> **EXCERPTED TEXT**
◇ ◇ ◇ ◇
Recently there has been some discussion on RFC-81 about the use of properties and attributes in the stack.
While the consensus seems to be that the use of properties and attributes (instead of getters and setters) is desirable and Pythonic there are some pitfalls when it relates to extension types.
With the upcoming change to pybind11 it is trivial to add properties in the C++ wrapper. However there are a few issues to resolve:
What to do when the setter is overloaded?
What to do with immutable vs mutable types?
What to do with STL container types (that return an equivalent Python container type as a copy, thus silently ignoring modification of an element)?
What to do when the setter or getter is expensive?
What do we do with the getter and setter (keep / remove / deprecate)?
This post serves as a platform to decide upon a good course of action.
As an initial proposal I suggest the following:
Add an attribute (or property) when (at least) the following criteria are met:
The setter and getter accept and return an object of the exact same type (keep setters for conversions).
There is either a negligible cost, or the value can be cached.
The returned (set) type is not an STL container type.
Probably supplemented with a rule on mutability vs immutability for which I have no good suggestion other than: “do what NumPy does”.
For completeness sake I have to mention the other alternative. We could accept that C++ extension types will never behave entirely Pythonic (even if they are already closer with pybind11), and sidestep the issues mentioned above by sticking to getters and setters.
The rule would then be to never use properties (to avoid confusing users about what to expect) and use attributes only for (non-STL-container) public data members.
I think I’d rather allow conversions when setting properties than have a setter method that behaves differently from setting the property. Maybe the easiest thing to do would be to not use properties at all when there is an overloaded setter (which might make us reconsider having one in some places).
I definitely think that it’s ok to have a property that can be to any instance of a class hierarchy.
+1. I wouldn’t be opposed to saying in addition that it should be a constant-time operation for anything that behaves like a container.
I think “STL container type” here is just one specific case of the more generic problem of returning copies that are mutable objects. If a getter returns a copy, we should not have a property for it unless that copy is or can be made immutable OR it returns a view. For example, if a method returns a std::vector, which normally translates to a Python list, we can make the property turn that list into a tuple, making it impossible to modify in-place. Python has a built-in type that provides an immutable view to a dict that is weirdly not available except in the Python C API, but we might be able to use that to do something similar for std::map/dict returns if we feel the need. Getters that return ndarray or most afw::image types by value are also safe under this rule because those objects are views. This rule would unfortunately rule out properties for Point, Extent, and Box objects, at least for now; eventually I’d like to consider making those immutable, or providing immutable versions of them we could use for properties.
◇ ◇ ◇ ◇
> **DATASET ENTRIES**
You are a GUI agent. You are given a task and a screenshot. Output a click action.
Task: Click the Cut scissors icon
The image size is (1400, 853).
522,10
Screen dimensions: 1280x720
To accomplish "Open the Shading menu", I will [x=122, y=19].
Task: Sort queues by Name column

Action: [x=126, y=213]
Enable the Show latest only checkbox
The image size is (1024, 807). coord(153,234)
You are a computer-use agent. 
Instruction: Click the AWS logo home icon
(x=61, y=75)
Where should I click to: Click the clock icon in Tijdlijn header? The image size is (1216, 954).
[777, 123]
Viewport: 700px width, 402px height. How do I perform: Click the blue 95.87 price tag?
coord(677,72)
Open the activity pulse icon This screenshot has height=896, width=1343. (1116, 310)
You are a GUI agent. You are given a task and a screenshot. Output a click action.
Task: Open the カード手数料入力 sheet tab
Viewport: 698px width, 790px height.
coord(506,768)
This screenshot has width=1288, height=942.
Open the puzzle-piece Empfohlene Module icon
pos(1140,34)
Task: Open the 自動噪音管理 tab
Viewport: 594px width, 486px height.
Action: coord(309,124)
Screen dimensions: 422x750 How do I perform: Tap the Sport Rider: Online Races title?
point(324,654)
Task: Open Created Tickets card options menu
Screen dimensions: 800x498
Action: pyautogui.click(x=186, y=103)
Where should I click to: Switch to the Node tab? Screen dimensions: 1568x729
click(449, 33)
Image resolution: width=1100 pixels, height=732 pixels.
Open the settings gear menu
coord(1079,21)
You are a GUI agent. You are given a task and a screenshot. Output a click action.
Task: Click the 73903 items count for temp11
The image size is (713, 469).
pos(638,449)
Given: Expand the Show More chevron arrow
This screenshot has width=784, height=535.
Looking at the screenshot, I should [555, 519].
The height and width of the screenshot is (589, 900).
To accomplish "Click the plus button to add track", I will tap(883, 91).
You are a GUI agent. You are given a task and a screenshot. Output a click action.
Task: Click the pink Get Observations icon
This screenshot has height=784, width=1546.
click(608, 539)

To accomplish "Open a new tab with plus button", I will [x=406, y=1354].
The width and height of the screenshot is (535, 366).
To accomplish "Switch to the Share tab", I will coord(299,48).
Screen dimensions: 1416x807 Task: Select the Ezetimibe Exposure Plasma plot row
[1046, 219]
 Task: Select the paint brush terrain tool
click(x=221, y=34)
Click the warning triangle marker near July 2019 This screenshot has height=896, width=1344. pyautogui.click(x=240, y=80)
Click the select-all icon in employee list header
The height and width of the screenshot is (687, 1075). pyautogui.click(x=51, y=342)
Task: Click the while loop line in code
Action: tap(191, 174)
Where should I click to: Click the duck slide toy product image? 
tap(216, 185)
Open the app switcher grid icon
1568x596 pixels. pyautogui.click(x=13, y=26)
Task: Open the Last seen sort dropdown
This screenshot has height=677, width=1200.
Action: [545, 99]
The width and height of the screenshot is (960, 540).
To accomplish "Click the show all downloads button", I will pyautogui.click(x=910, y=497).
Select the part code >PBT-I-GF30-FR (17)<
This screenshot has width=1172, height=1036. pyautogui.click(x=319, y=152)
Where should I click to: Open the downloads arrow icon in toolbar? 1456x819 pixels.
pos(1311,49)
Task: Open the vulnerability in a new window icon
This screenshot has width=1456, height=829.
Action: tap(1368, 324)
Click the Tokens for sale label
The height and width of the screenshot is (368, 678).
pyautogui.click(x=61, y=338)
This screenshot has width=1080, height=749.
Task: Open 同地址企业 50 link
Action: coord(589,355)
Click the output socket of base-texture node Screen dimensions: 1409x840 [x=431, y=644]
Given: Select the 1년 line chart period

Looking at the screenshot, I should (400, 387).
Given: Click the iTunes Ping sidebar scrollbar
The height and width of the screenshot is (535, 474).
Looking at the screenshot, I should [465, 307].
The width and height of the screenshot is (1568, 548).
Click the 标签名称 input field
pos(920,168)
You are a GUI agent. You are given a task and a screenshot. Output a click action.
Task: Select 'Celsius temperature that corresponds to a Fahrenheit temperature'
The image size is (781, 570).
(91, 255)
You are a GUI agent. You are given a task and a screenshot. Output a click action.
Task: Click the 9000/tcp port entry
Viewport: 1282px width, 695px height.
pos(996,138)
◇ ◇ ◇ ◇
> **YOUR INSTRUCTIONS**
Answer these questions about the thread on properties and attributes in the stack:
(a) On which RFC did the recent discussion take place?
(b) Under the alternative of sticking to getters and setters, what are attributes to be used for?
(c) Into what type could a property turn the list translated from a returned std::vector?
The lines that come after the thread are separate material.

> **WRITTEN ANSWER**
(a) RFC-81.
(b) Only for public data members that are not STL containers.
(c) A tuple.